Among the Slavs, as among many other peoples, cultural identity tends to be defined by language: in a way that would be difficult for a Québequois, a Mexican, or an American to understand, to be Russian is primarily to have Russian as one’s mother tongue. This is especially true in a preliterate society with its limited comprehension of time and space, but remains substantially accurate as a society develops into a modern nation. Historical and geographical awareness, the ability to respond to psychological and aesthetic dimensions of literature, the challenge and pleasure of intellectual interchange, even the possibility of truly understanding non-verbal experience like music and art - all are mediated by language.

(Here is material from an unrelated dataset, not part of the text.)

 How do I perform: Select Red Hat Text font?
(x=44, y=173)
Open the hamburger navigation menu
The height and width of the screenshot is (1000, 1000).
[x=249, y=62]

Some, perhaps exaggerating, have averred that the form of our language determines the form of our thought, while others, more convincingly, maintain that language is the primary modeling system through which we view all our surroundings and through which all other systems must be filtered. At the very least, it is obvious that language plays an essential role in culture, and in defining culture. This is especially true of Russian cultural history.

Russian and Slavic

Russian, like Belorussian and Ukrainian, is an East Slavic language, distinct from West and South Slavic. West Slavic includes Polish, Czech and Slovak, Sorbian, and a few minor or extinct languages, while South Slavic includes Slovene, Serbian and Croatian, Bulgarian, and (since 1945) Macedonian. At the end of the first millennium ad, the three territorial groups were already distinct from each other, but had not yet separated into the individual languages we know today. At this time, for example, there was no separate Russian, Ukrainian, or Belorussian language, but a linguistically more or less homogenous East Slavic language, spoken with only minor dialectal differences from the Novgorod-Pskov area in the North to Kiev in the South.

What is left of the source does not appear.